RBS and Lloyds must increase profits, but are crucified when they pay bonuses to the very bankers who bring in those profits. The banks must also be ethical, so stop the profitable practice of ripping off their clients. Also, Lloyds and RBS must focus on Britain, even though it is almost impossible for a bank to make profits in an economy that is flatlining (HSBC lost money in its UK and US operations, but was saved by its activities in emerging markets).
To boot, the British government intends to increase competition between banks on the high street — a move that ought to decrease margins.
In short, Lloyds and RBS are told to increase profits so they can be privatized as soon as possible, while at the same time being told to stop doing many of the things that traditionally brought in those very profits.
It almost felt as if the chief executives’ job was to maintain the illusion that this could be done, while providing a lightning rod to all those who do not want to look beyond bonuses and the question of whether taxpayers get their money back.
What if bonuses and privatization are diversions, and the real issue is “too big to fail” in combination with too big to manage?
If you believe that the chief executives knew nothing about the scandals taking place under their watch, what reason is there to believe they are on top of things now?
Over the past 18 months, I have interviewed more than 150 people working in finance in London, most of them in junior functions.

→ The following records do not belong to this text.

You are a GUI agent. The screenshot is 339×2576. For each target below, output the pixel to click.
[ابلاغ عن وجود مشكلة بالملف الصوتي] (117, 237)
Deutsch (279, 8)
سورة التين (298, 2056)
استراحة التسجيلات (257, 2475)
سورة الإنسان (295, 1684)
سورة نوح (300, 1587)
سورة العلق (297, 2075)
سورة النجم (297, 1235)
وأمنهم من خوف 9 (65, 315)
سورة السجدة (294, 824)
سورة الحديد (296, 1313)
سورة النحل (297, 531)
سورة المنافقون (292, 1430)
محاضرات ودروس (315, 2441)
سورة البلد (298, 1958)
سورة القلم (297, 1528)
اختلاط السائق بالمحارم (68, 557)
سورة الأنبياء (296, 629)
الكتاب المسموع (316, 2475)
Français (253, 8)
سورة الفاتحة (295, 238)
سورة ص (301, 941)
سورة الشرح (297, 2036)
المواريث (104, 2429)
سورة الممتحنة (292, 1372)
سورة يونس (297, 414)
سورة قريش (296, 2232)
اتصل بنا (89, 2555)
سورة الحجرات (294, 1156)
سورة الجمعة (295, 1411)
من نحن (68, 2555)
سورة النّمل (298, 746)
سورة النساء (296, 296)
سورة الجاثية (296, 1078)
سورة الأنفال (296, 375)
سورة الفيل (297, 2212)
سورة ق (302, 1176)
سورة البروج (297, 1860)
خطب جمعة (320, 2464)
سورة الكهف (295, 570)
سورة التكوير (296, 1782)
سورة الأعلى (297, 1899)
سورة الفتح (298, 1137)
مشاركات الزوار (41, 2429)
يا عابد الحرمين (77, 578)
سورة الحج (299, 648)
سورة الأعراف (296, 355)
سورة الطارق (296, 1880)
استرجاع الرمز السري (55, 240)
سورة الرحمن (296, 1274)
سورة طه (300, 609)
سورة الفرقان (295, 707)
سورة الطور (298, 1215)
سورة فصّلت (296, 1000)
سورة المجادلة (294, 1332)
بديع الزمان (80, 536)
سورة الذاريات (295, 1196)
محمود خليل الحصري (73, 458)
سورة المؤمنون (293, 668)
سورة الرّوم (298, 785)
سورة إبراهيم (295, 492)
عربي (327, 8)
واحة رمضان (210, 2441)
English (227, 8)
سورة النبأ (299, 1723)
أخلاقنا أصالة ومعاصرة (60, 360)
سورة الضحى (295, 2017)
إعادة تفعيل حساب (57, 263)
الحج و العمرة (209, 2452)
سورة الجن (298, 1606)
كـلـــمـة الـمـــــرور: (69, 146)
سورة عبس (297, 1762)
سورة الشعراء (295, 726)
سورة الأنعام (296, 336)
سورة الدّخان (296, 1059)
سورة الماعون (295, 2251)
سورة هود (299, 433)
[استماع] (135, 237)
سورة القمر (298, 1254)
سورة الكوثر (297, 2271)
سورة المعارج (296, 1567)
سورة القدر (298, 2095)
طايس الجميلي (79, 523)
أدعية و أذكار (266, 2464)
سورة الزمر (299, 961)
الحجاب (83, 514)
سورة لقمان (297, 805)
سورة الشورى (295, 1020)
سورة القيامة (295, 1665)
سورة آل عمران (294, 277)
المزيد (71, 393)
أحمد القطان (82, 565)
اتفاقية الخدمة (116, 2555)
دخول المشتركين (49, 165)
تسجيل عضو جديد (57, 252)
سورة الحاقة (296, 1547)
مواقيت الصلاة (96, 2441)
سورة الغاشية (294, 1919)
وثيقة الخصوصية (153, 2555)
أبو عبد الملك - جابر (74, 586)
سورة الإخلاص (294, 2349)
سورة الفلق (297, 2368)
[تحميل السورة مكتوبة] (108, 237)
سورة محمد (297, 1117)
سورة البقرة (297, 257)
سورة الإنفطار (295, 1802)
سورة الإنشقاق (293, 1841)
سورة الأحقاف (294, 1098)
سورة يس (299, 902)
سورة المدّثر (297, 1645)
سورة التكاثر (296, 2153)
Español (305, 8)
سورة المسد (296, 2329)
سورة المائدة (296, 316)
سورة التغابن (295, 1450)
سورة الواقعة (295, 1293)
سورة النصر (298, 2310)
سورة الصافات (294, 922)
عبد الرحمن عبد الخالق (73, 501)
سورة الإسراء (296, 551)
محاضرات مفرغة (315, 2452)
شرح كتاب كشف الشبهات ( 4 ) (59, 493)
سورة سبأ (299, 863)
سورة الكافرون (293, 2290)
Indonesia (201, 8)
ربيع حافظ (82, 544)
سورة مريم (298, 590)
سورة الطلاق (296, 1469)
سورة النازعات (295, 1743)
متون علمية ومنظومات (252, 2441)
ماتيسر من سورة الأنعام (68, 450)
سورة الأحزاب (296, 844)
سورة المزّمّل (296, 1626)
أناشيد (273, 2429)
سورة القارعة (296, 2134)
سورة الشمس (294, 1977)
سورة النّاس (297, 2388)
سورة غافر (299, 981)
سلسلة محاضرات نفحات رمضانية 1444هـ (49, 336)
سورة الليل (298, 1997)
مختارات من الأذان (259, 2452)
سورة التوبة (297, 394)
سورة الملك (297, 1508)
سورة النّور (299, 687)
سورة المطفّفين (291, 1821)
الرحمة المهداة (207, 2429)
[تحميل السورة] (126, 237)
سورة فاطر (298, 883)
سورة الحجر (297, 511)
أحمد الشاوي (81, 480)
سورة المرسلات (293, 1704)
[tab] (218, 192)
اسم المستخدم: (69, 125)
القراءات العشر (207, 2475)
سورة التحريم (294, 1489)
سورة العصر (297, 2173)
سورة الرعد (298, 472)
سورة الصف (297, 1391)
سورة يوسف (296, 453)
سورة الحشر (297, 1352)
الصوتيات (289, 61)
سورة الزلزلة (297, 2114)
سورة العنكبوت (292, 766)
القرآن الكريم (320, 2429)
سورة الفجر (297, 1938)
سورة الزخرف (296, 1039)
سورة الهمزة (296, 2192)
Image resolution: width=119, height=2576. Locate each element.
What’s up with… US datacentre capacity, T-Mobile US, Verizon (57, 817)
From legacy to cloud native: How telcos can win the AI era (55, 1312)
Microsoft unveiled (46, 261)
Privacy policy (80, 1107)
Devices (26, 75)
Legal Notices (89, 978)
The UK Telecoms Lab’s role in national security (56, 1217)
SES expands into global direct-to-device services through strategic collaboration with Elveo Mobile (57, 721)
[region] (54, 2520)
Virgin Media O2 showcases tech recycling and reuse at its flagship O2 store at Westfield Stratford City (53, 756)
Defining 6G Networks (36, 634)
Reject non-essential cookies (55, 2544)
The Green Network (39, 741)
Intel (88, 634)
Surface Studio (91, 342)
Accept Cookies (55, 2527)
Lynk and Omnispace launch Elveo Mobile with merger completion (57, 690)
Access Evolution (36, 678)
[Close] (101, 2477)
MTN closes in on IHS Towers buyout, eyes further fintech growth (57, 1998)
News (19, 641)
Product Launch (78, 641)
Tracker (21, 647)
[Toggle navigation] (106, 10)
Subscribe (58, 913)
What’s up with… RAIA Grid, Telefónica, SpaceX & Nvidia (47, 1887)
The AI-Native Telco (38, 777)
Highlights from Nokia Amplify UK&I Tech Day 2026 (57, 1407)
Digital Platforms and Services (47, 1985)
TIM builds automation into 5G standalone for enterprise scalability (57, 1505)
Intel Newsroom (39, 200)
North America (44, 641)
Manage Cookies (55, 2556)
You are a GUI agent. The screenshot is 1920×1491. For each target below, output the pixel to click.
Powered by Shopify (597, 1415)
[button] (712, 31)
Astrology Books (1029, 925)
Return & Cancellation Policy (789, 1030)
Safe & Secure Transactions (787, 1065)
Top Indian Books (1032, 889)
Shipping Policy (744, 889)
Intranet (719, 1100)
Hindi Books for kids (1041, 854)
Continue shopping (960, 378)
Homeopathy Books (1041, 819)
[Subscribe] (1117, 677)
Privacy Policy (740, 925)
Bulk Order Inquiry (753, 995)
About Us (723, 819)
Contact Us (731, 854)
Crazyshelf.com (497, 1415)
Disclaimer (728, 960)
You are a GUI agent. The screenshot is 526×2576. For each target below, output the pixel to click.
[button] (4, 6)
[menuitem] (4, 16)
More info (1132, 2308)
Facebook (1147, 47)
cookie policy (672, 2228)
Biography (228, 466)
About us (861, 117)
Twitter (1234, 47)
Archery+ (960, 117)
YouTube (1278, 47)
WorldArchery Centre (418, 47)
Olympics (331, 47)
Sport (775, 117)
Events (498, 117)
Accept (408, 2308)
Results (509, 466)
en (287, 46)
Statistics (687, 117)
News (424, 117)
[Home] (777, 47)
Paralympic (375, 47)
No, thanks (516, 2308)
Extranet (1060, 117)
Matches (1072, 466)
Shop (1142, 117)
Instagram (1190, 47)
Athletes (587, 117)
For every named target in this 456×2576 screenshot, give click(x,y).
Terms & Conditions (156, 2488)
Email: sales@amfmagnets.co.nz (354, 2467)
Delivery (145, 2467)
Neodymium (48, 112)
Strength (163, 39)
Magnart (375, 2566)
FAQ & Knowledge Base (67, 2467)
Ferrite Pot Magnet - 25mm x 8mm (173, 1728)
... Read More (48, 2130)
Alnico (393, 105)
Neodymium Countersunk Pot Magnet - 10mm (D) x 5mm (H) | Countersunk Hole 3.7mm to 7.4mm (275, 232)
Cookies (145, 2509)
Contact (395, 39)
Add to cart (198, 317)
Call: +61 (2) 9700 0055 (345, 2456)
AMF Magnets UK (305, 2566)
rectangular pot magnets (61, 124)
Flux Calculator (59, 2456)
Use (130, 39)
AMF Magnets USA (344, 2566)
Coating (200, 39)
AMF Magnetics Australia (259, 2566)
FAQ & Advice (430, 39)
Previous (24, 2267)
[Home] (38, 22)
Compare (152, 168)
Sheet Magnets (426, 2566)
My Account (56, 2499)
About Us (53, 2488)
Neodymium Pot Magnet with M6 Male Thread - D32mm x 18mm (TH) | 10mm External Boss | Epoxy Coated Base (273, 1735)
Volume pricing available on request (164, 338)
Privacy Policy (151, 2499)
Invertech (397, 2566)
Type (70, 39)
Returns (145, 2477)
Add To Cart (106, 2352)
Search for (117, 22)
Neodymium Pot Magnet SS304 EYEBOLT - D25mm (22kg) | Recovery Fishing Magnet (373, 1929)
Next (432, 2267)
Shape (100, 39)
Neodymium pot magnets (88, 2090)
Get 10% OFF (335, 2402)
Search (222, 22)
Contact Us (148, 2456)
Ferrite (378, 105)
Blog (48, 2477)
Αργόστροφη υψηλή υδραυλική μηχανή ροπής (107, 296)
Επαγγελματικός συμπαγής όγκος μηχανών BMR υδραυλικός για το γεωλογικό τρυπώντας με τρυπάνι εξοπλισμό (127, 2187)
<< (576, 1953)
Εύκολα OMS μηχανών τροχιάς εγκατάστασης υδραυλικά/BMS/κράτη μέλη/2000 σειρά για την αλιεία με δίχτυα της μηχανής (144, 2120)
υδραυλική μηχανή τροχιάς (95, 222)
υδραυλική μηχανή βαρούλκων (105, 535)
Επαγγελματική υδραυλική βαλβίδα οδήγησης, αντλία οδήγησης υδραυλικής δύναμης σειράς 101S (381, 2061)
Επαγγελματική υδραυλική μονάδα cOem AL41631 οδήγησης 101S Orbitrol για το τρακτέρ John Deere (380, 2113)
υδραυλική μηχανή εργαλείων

Many of them believe that the top of their organization has no idea what is really going on. They are equally scathing about the regulators.
This is the debate Britain refuses to have. The timing and conditions of the privatization of Lloyds and RBS are vital to the British government’s financial health, and it makes for powerful and simple-to-produce stories, especially if these banks continue to pay high salaries and bonuses, but Lloyds’ and RBS’ return to private ownership is ultimately a question of secondary importance when both banks effectively remain a public liability.
While this idea persists, Britain remains hostage to the health of banks over which it has very limited influence. Knowing your vital interests are affected by factors beyond your control has become the new normal.
The big issue today is not whether British taxpayers get their money back. It is whether British citizens get their sovereignty back.